Marielis Alfaro, seorang penjual berusia 20 tahun, menyatakan bahwa dia belum dapat menerima barang dagangan untuk toko aksesoris ponsel kecilnya tahun ini, yang raknya hampir kosong, dan mengatakan nasib toko tersebut tidak pasti karena dia melakukannya. Jadi. tidak tahu kapan bisa mengisi kembali stok.
Tentu saja (ingin) jual, tapi kalau tidak ada pilihan lain, kata Alfaro pasrah sambil berselancar di internet untuk mengisi waktu.
Penjualan dan kunjungan ke pusat Sambil yang populer telah menurun drastis, menurut Alfaro. “Ini mengkhawatirkan, tapi apa yang bisa dilakukan?” kata pramuniaga itu.
Pada awal bulan ini, Maduro menandatangani perjanjian kerja sama dengan 11 perusahaan, beberapa di antaranya terkena dampak pembelian besar-besaran pada akhir tahun 2013, untuk “mencapai pasokan, produksi, dan harga yang wajar guna menyeimbangkan perekonomian.”
Para pemimpin bisnis mengakui bahwa penundaan beberapa bulan dalam penyerahan mata uang resmi oleh pemerintah, serta kurangnya definisi mengenai pembatalan utang jutaan dolar dengan pemasok eksternal, membuat banyak bisnis lumpuh dan tidak melakukan investasi apa pun. atau beli sambil menunggu prospek perekonomian negara menjadi lebih jelas.

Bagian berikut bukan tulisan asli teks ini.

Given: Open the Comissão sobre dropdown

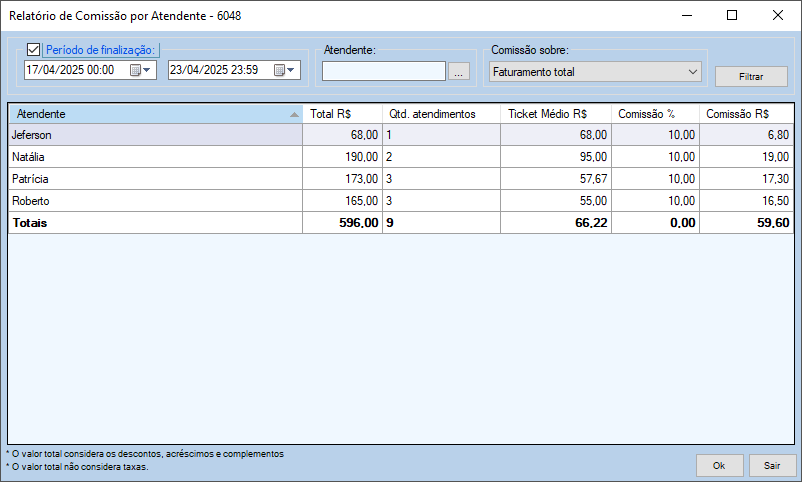Looking at the screenshot, I should click(596, 71).
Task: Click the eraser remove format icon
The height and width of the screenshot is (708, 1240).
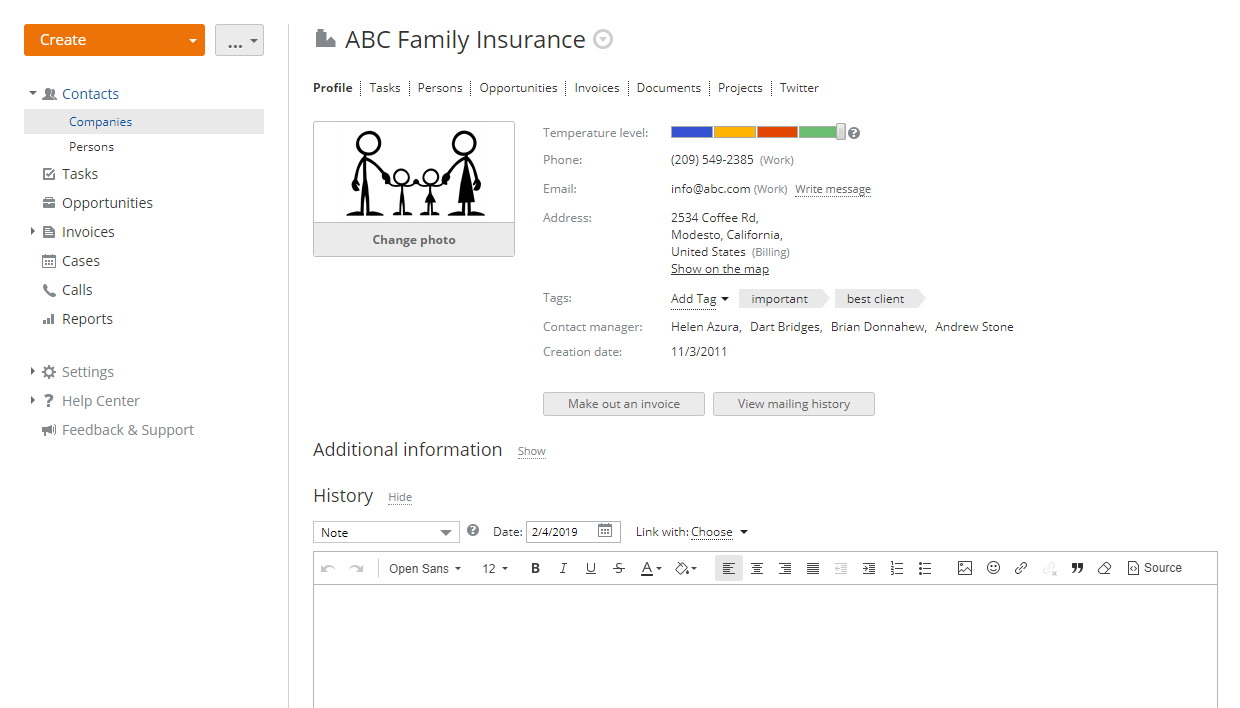Action: pyautogui.click(x=1105, y=568)
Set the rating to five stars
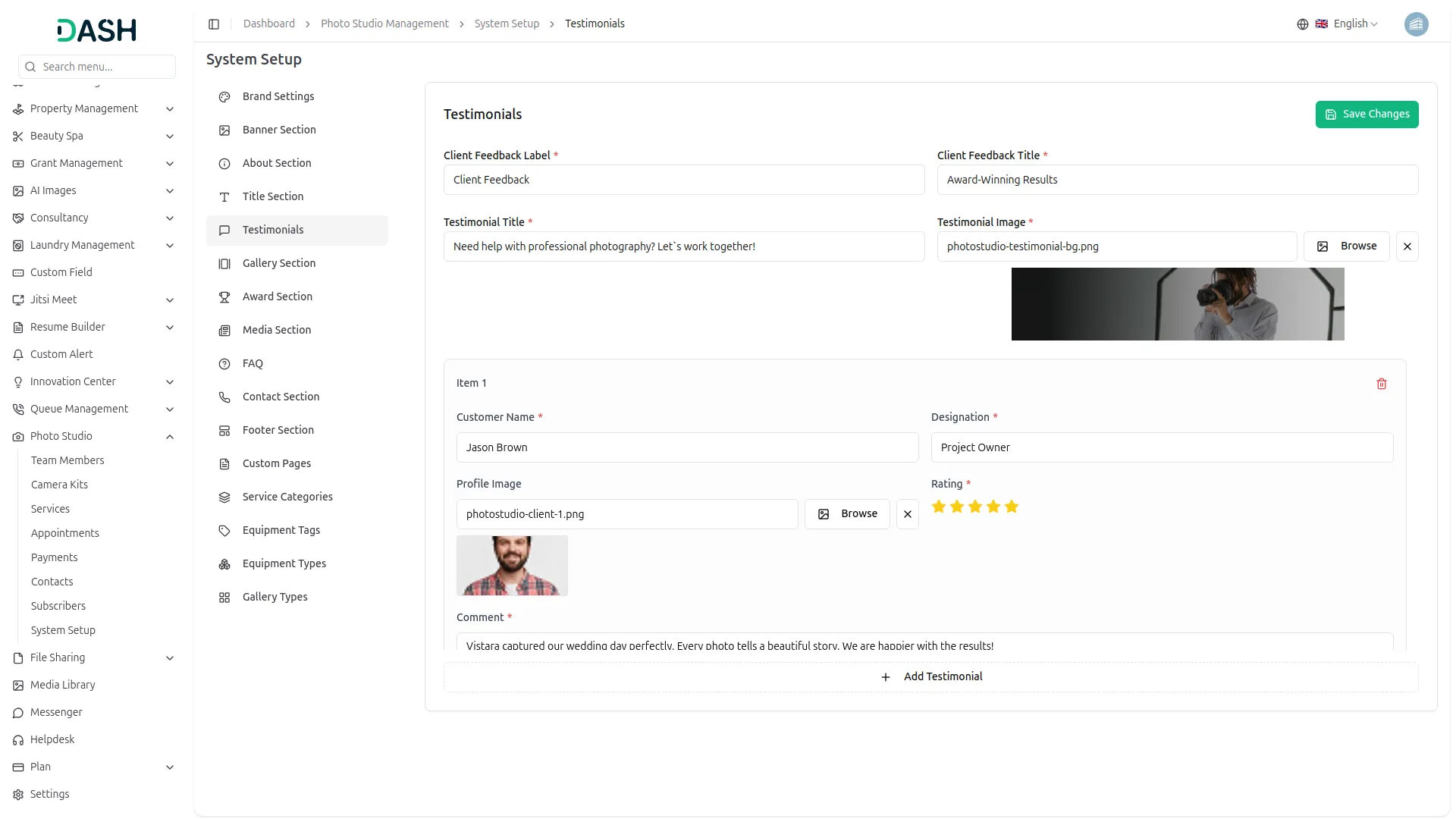The height and width of the screenshot is (819, 1456). pos(1011,507)
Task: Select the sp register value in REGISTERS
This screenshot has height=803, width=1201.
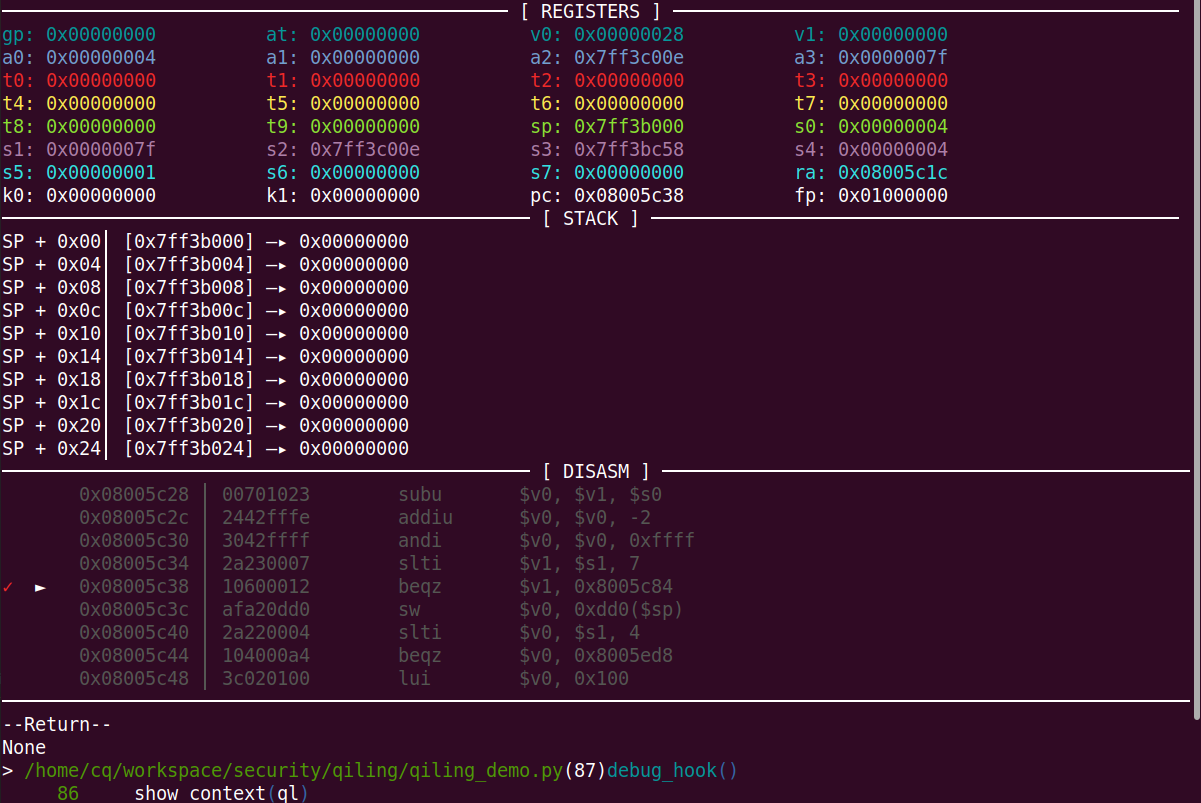Action: pyautogui.click(x=629, y=127)
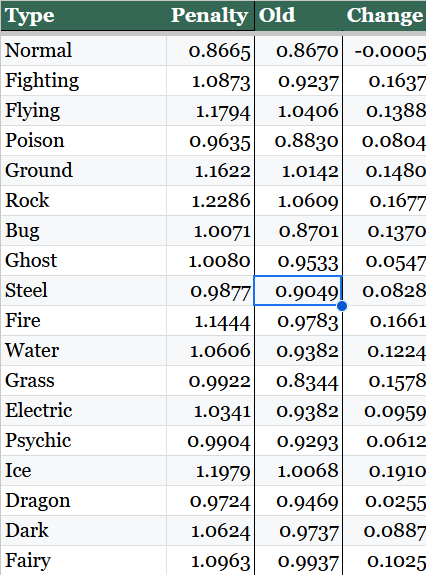Click the blue fill handle dot
This screenshot has height=575, width=426.
coord(342,305)

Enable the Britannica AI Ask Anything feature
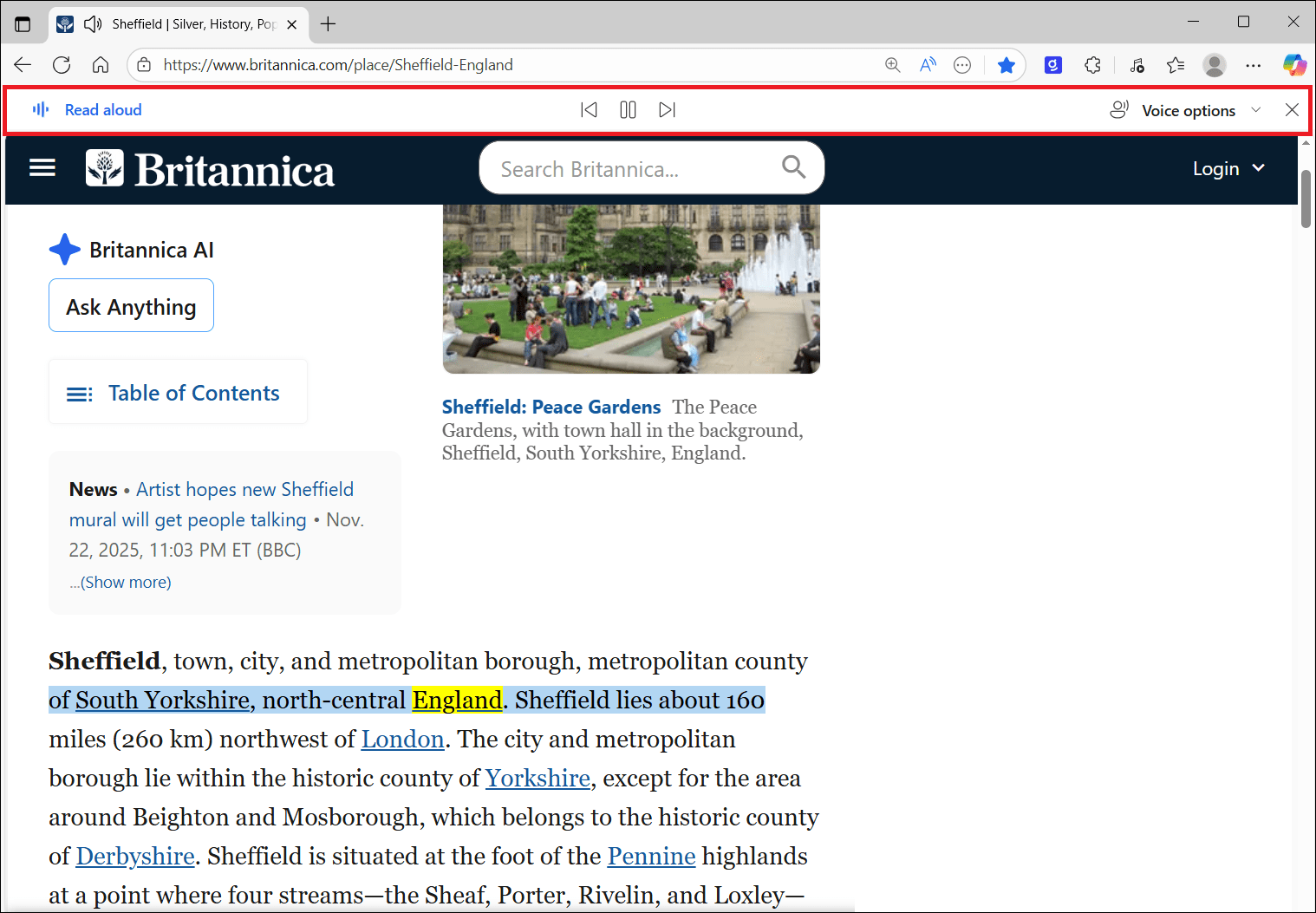(x=131, y=305)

Sektor mal, yang mengalami ledakan signifikan antara akhir tahun 90an dan 2007 berkat lonjakan konsumsi yang memungkinkannya berkembang dari 250 konglomerat komersial menjadi sekitar 400 konglomerat di seluruh negeri, menghadapi masalah lain: peraturan yang disetujui Maduro. November lalu yang secara drastis memotong harga sewa komersial dalam upaya mengalahkan inflasi.
Penguasa sayap kiri setuju bahwa harga sewa “tidak boleh melebihi jumlah bulanan yang setara dengan 250 bolivar (sekitar $39) per meter persegi.”
Namun, pembatasan sewa ini berarti pengurangan pendapatan manajer mal sebesar hampir 75%, menurut Claudia Itriago, direktur eksekutif Kamar Pusat Perbelanjaan, Pedagang, dan Perusahaan Terkait Venezuela.
Pemerintah saat ini sedang bernegosiasi dengan perwakilan pusat perbelanjaan untuk menetapkan undang-undang persewaan baru yang akan memungkinkan mereka meningkatkan keuangan dan mengatasi krisis yang kompleks.
Pemilik salon rambut di mal kelas atas El Tolón di ibu kota, yang berbicara tanpa menyebut nama dan mengaku tidak suka terlibat dalam politik, mengatakan kepada AP bahwa karena peraturan sewa, pengurus konglomerat mengurangi pengawasan. dan layanan pemeliharaan.
Hal ini, menurutnya, dapat menyebabkan peningkatan kejahatan di pusat-pusat tersebut, sehingga memperburuk masalah.